Manuel Marín

Manuel Marín was a Spanish artist and sculptor celebrated for his vibrantly colored, asymmetric mobiles in the manner of Alexander Calder, twentieth-century American artist who created kinetic sculptures that were carefully balanced to achieve suspension in the air. Compared to Calder, Marín’s works are structurally robust “without diminishing their elegance and poised equilibrium.”

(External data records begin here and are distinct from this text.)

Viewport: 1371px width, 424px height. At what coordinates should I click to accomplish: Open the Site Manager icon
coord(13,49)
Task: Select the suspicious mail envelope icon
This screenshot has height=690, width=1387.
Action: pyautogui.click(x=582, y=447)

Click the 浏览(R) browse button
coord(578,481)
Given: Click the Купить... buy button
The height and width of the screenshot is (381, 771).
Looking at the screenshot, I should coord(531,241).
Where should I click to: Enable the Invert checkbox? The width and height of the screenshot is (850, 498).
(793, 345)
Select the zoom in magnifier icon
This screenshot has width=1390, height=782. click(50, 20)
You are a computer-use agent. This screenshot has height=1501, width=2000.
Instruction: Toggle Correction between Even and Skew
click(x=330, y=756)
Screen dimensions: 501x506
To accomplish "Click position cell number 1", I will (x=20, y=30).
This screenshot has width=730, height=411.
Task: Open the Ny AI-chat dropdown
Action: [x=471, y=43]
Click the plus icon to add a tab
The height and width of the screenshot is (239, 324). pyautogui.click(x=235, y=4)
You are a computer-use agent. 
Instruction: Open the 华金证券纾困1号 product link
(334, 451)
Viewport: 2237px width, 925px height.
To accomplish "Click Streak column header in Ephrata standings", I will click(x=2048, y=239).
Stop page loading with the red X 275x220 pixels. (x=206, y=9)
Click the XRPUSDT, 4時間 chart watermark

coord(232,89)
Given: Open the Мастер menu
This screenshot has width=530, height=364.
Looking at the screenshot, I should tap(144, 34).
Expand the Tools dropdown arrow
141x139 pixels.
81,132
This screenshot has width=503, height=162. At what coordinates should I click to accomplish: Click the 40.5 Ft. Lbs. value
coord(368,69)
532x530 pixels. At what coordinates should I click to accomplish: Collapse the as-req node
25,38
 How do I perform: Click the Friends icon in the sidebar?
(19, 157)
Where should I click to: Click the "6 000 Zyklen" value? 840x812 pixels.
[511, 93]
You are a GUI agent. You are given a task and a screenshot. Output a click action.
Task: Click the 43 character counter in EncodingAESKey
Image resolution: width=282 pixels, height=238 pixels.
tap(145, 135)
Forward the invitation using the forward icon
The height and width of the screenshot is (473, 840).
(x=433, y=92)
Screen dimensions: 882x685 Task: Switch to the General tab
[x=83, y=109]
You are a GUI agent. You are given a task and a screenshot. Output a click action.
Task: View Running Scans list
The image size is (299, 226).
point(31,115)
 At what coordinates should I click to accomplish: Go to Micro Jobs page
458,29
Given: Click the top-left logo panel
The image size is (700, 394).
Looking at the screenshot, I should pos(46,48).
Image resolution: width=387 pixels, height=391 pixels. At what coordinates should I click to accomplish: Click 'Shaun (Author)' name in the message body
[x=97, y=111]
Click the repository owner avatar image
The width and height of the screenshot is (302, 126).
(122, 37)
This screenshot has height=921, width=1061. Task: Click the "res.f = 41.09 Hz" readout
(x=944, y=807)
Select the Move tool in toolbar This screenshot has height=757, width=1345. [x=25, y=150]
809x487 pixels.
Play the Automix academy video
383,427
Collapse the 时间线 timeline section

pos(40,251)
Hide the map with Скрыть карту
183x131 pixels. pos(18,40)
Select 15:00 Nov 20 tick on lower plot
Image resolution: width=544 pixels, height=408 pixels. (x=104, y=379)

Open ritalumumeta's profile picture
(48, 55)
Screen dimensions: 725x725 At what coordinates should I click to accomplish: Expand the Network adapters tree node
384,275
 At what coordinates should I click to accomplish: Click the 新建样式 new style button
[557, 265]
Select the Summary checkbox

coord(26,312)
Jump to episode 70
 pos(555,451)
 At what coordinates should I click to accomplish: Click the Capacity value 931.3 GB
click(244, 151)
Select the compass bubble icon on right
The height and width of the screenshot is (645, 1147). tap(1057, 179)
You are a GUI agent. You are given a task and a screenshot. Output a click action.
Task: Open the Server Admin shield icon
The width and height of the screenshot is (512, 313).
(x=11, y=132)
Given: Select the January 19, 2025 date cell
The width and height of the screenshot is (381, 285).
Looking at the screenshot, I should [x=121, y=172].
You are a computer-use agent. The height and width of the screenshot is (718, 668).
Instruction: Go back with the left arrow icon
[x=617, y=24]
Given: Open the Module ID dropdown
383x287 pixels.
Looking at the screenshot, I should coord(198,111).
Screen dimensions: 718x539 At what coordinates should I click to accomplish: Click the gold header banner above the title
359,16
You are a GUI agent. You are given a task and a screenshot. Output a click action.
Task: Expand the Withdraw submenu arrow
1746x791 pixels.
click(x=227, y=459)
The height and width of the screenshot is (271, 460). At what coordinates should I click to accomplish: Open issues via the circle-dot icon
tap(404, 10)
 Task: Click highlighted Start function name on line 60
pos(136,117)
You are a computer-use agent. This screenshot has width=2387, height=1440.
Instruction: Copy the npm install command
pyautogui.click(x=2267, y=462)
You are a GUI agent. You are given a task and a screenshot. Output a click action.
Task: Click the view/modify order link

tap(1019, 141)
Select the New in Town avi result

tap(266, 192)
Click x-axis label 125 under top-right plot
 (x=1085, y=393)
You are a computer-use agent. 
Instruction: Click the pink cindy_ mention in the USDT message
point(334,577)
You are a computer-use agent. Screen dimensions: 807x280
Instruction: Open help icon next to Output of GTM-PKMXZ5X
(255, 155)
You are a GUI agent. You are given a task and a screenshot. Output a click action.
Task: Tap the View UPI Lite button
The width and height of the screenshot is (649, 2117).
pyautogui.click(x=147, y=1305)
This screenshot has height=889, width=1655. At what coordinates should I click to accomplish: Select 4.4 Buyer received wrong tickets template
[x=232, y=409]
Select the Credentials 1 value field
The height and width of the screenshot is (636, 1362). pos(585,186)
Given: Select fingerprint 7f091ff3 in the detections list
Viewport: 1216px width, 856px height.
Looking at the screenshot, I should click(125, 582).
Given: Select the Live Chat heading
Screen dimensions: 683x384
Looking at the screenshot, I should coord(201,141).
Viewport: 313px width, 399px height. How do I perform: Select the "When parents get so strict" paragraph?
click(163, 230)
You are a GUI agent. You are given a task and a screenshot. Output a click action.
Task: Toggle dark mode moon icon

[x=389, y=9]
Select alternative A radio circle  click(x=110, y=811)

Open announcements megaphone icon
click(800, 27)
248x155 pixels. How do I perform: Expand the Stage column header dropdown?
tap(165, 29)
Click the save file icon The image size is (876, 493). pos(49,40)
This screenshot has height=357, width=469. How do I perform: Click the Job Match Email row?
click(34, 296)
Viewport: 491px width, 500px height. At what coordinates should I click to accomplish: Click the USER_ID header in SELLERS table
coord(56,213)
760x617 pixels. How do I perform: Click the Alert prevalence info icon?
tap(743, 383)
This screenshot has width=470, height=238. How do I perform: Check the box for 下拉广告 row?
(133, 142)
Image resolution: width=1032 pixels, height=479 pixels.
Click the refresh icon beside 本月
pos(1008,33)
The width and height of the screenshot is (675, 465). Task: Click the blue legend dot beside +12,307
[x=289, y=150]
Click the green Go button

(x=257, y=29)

Initially trained as a bullfighter, Marín pursued art at age twenty, traveling to London and serving as assistant to English bronze sculptor Henry Moore. His tutelage under Moore and exposure to modern British sculpture likely encouraged the budding artist to use the medium. In 1964, Marín worked in New York as an art restorer at Mallorca Brothers Gallery. He eventually opened his own business called The American Indian Art Gallery, where his important clients included modern artists such as Andy Warhol, abstract expressionist Willem de Kooning, and neo-expressionist, graffiti-style painter Jean Michel Basquiat. His first exhibition was at the Allan Brown Gallery in Scarsdale, New York, around 1970. Marín completed his sculptures at the Eastman Studio, a workspace that is part of the MacDowell Fellowship in Peterborough, New Hampshire. His mobiles are featured in various galleries and considered to be in high demand at auction houses.